Car, outre les prix, c’est aussi la mainmise de Broadcom sur l’écosystème qui dérange. « L’approche de VMware/Broadcom consiste à dire que leurs produits peuvent tout faire tout seuls, que la plateforme Tanzu est un produit qui se suffit à lui-même quand il s’agit de fournir un socle PaaS aux applications que développent les entreprises. Dans ce contexte, je ne suis pas sûr que ce soit le produit que j’achèterais pour gérer le fonctionnement d’applications que j’exécute en cloud sur AKS ou EKS », fait remarquer Rob Strechay, analyste chez TheCube.

« Ce message qui dit en substance que le cloud n’est qu’une énième infrastructure de bas niveau est parfait pour les clients qui adhèrent pleinement à l’univers VMware. Mais la plupart des développeurs apprécient toutes les API du cloud public qu’ils peuvent utiliser. Ils ne veulent pas être enfermés dans VMware », ajoute-t-il, en faisant remarquer que les hyperscalers font en ce moment beaucoup d’efforts pour proposer aux développeurs des API qui facilitent la mise au point d’applications d’IA.

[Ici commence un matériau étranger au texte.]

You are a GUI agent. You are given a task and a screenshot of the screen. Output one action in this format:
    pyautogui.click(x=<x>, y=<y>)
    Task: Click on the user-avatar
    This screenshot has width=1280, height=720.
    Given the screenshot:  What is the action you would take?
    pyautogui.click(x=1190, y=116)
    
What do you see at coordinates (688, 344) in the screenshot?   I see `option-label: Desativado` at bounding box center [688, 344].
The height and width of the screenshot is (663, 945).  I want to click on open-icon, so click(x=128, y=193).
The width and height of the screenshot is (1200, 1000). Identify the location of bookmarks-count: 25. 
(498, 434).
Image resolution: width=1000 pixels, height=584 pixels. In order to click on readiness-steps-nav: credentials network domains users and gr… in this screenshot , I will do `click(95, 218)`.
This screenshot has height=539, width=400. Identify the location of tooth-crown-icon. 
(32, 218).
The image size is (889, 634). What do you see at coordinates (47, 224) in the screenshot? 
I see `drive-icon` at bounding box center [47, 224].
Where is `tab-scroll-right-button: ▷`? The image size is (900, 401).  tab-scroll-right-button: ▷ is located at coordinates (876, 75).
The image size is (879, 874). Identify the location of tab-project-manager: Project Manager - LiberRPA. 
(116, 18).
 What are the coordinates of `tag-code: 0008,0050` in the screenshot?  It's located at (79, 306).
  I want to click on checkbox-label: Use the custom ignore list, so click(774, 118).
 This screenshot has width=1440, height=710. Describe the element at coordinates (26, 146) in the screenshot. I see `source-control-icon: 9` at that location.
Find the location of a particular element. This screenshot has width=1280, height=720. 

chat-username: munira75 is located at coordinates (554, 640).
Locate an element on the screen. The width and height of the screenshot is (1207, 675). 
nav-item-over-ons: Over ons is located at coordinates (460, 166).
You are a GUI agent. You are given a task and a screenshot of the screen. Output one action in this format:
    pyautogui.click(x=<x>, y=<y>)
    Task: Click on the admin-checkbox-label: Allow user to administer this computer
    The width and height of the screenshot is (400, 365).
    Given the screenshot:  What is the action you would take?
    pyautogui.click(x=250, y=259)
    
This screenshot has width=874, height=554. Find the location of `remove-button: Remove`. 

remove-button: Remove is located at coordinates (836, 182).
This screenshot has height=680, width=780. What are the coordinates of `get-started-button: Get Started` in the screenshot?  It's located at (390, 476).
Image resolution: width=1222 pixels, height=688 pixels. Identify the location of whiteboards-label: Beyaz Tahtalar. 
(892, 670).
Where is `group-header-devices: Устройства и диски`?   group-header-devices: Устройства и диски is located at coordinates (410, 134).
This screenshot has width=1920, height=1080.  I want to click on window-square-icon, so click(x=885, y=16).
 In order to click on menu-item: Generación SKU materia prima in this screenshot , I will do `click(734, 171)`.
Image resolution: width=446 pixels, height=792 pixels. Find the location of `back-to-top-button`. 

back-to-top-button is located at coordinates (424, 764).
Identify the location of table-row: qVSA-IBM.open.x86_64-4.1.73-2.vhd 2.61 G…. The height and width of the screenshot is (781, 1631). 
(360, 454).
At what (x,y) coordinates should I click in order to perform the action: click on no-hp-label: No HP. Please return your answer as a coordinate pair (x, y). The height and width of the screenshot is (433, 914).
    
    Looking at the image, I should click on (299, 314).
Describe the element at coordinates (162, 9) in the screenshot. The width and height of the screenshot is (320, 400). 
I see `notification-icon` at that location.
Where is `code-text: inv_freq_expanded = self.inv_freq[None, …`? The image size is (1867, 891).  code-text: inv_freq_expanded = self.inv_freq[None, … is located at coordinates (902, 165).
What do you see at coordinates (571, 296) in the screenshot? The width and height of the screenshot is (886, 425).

« La discipline data science se fait en Python, pas en Java. L’argument visant à permettre aux développeurs Java de faire de la data science sans apprendre Python pose un problème. »
Torsten VolkAnalyste, ESG

Justement. Broadcom a présenté cette semaine Tanzu Platform 10 comme le moyen pour les entreprises de développer rapidement des applications d’IA générative. Et il le fait avec des fonctionnalités avancées qui se greffent aux environnements Java utilisant le framework Spring.

« Nous apportons la puissance de l’IA générative aux développeurs Java grâce à l’expérience Spring AI intégrée », a ainsi déclaré Purnima Padmanabhan, qui dirige la division Tanzu chez Broadcom (photo en haut de l’article). « Grâce au serveur d’IA intégré à Tanzu Platform, les utilisateurs peuvent sécuriser l’accès à tous les modèles, contrôler l’utilisation des modèles, ainsi que la confidentialité des données. Il sait aussi améliorer la précision et les performances des modèles et des bases de données que vous choisissez. »

« Sauf que mettre l’accent sur les applications Java et le framework Spring limitera probablement l’attrait de Tanzu Platform sur un marché où la plupart des applications d’IA génératives sont développées à l’aide de Python », commente Torsten Volk, analyste chez ESG. « La discipline data science se fait en Python, pas en Java ! L’argument visant à permettre aux développeurs Java de faire de la data science sans apprendre Python pose un problème. ».